- TASK PROMPT
Please transcribe the records precisely; pictures stay out of your copy.

- TASK INPUTS
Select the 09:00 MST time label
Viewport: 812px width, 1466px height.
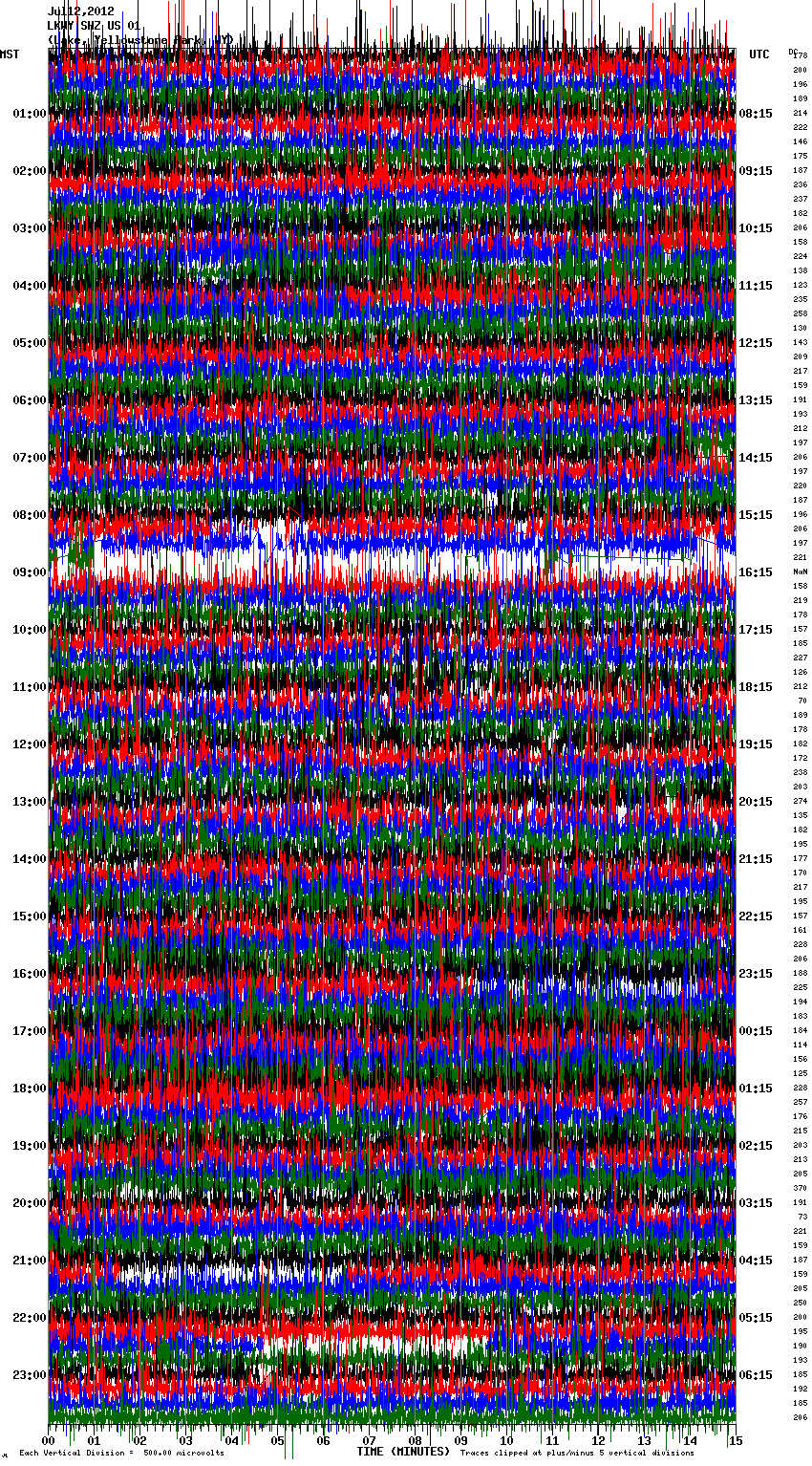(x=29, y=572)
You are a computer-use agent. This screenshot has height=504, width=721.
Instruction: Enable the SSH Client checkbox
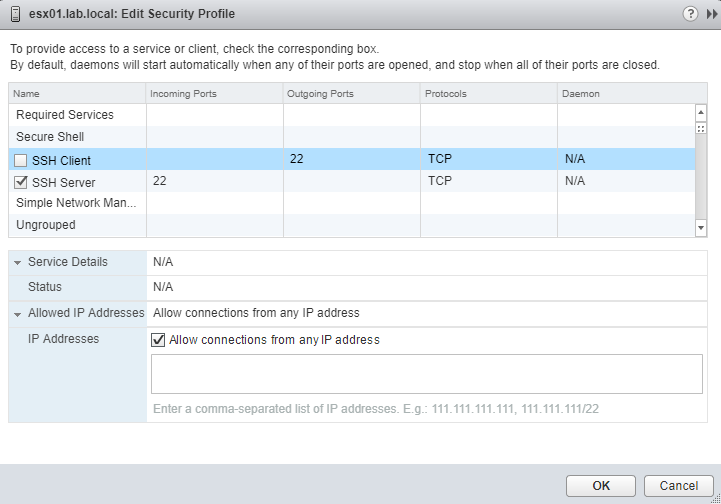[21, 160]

- REPLY TO THE EXERCISE
Select the 09:00 MST time label
Viewport: 812px width, 1466px height.
(x=29, y=572)
You are a computer-use agent. This screenshot has height=504, width=721.
Instruction: Enable the SSH Client checkbox
[21, 160]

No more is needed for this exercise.